▶ _What the task requires_
Print, please, exactly the lines from the one with "Where should I" through the final line of the data below, with both ends included and the pictures left out.

▶ _Data to use_
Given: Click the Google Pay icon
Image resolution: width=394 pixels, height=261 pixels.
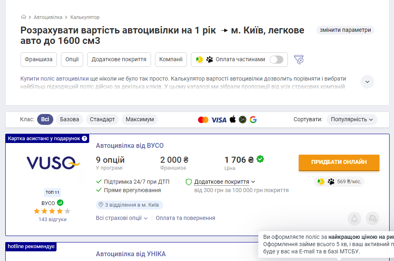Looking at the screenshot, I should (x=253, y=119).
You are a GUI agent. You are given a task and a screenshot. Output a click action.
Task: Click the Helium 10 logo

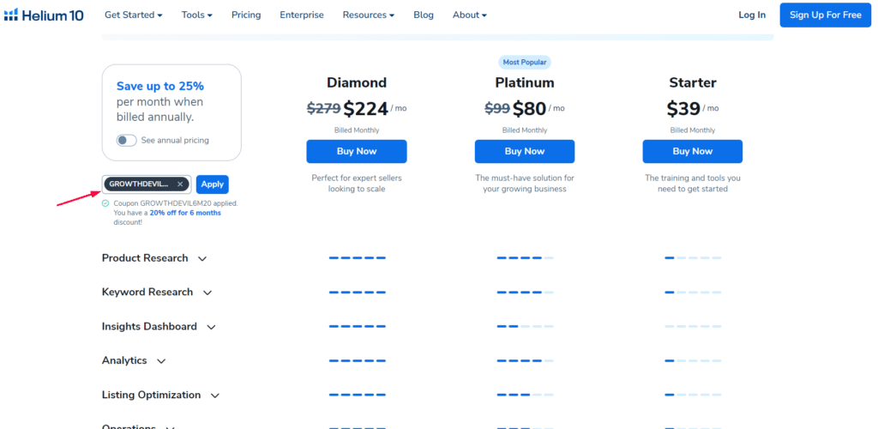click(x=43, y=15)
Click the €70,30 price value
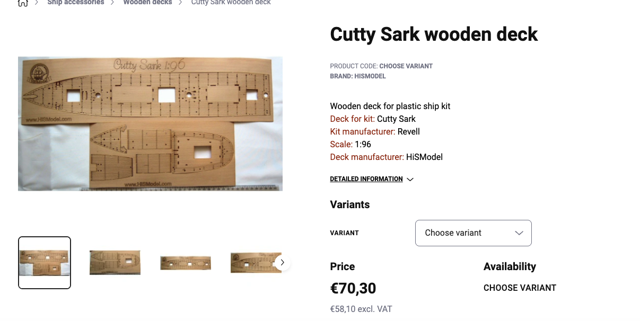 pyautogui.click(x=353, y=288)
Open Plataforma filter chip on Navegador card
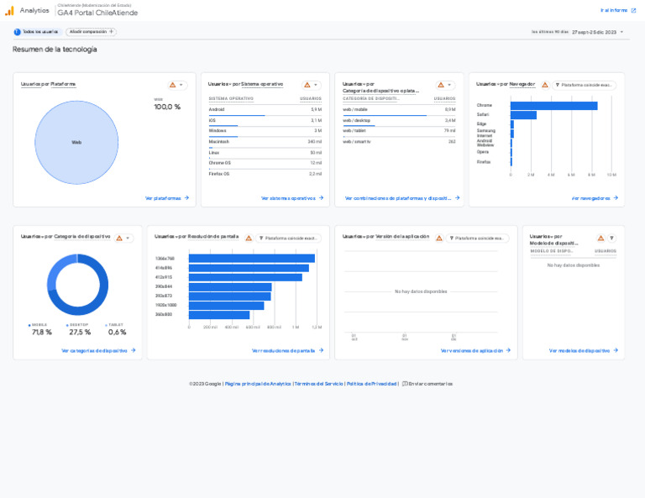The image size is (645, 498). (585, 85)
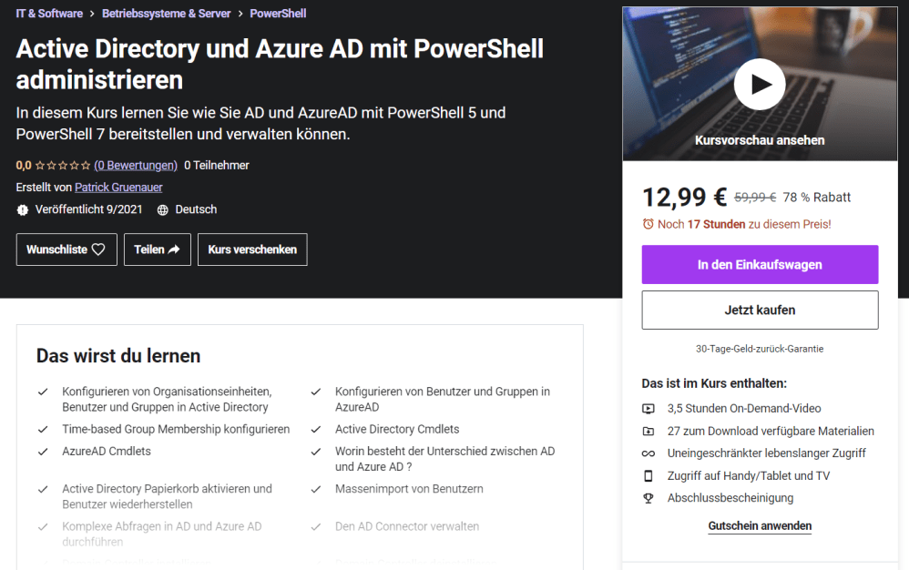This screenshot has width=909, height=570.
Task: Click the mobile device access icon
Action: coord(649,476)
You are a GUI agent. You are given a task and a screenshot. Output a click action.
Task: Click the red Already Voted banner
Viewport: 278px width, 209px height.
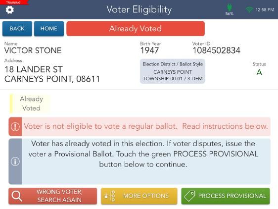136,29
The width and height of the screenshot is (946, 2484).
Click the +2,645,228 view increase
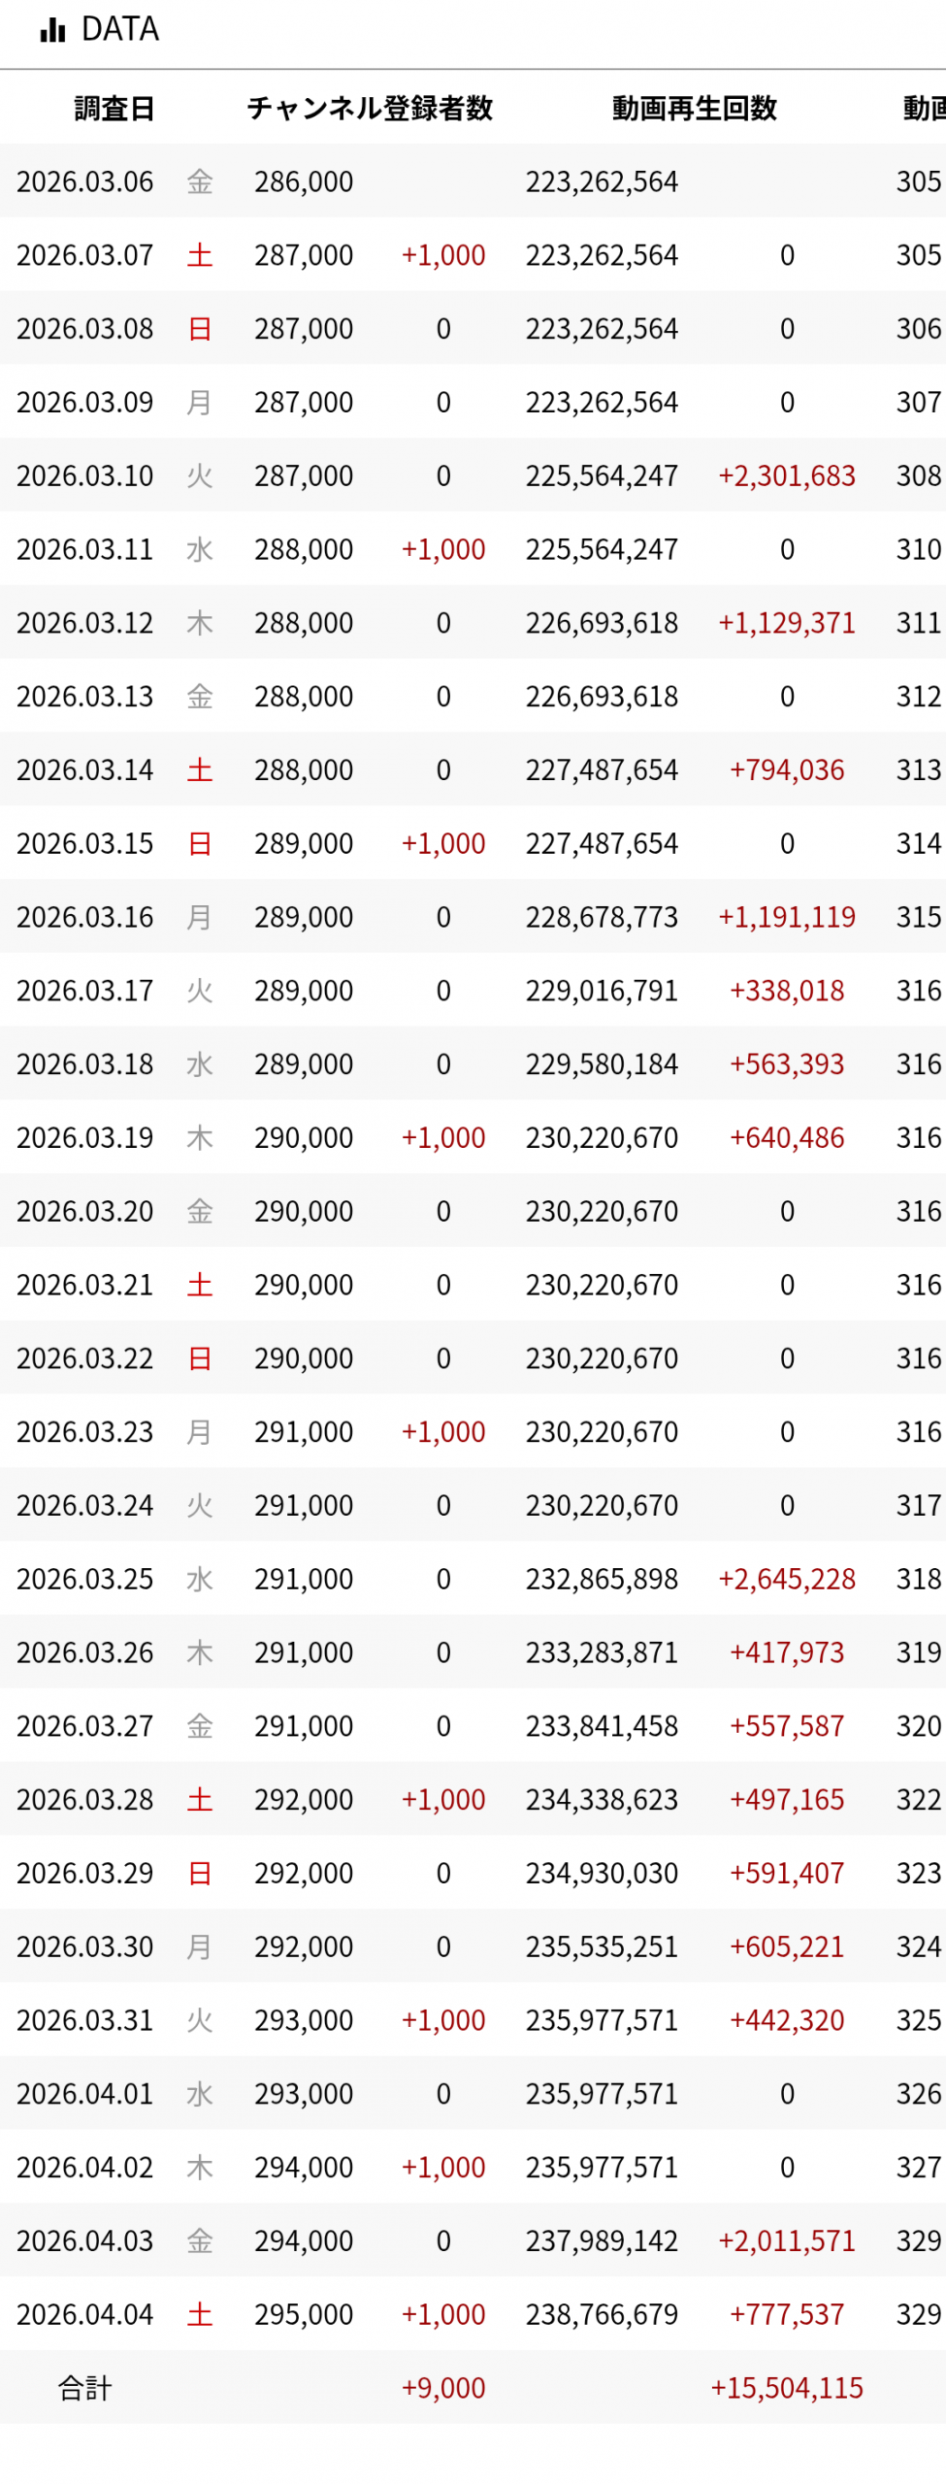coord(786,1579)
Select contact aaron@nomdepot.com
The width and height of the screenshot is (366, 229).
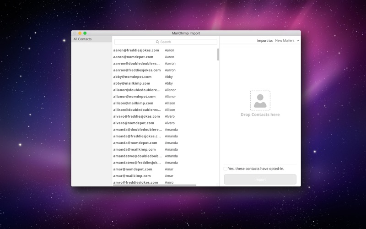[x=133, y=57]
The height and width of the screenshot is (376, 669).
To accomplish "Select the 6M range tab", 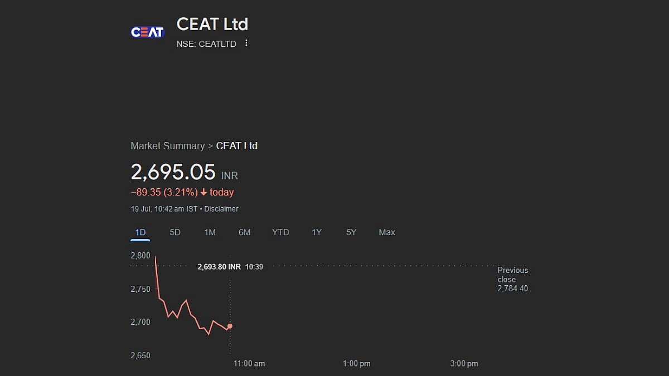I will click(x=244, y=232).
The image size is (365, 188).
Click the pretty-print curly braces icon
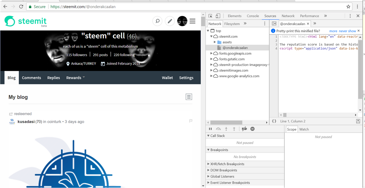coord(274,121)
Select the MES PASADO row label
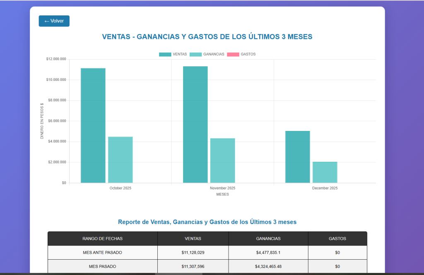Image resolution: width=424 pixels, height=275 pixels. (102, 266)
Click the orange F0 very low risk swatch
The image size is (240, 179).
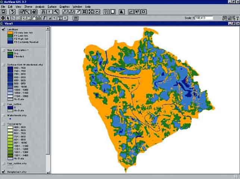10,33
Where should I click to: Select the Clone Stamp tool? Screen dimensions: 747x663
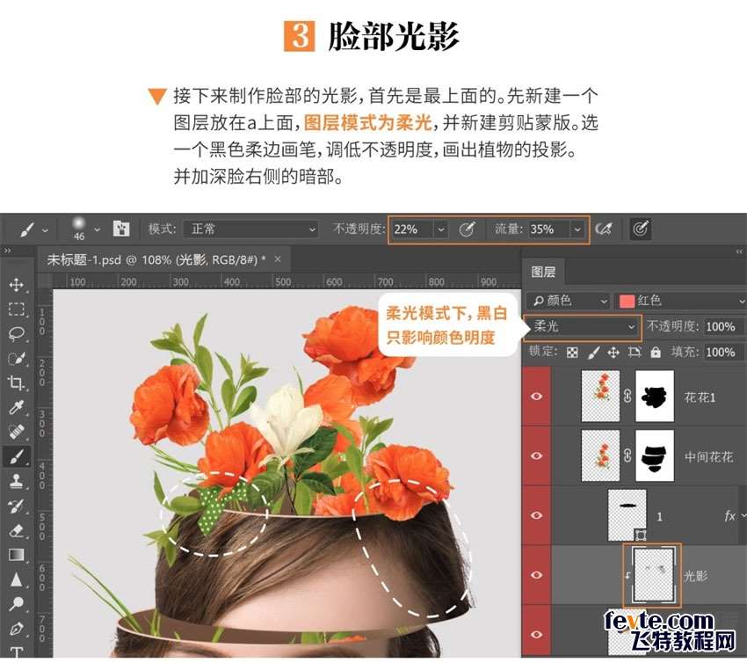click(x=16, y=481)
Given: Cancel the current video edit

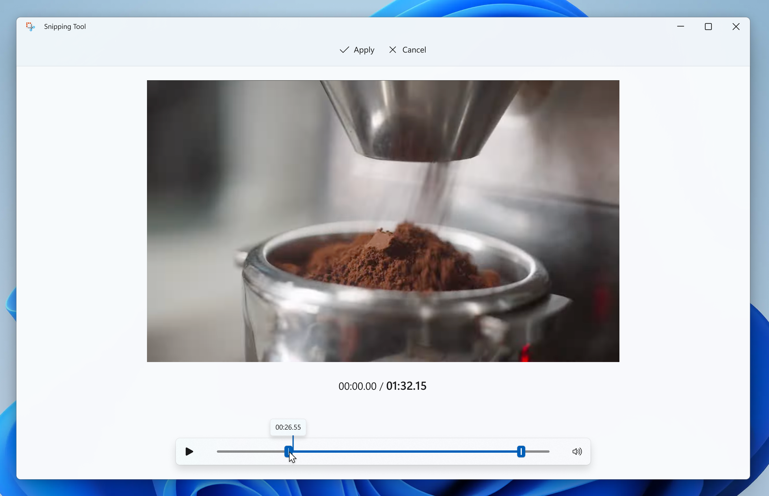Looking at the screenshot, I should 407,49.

▶ _Answer to the problem_
Where should I click to: Select the Clone Stamp tool? Screen dimensions: 747x663
click(x=16, y=481)
Given: Cancel the current video edit

Looking at the screenshot, I should 407,49.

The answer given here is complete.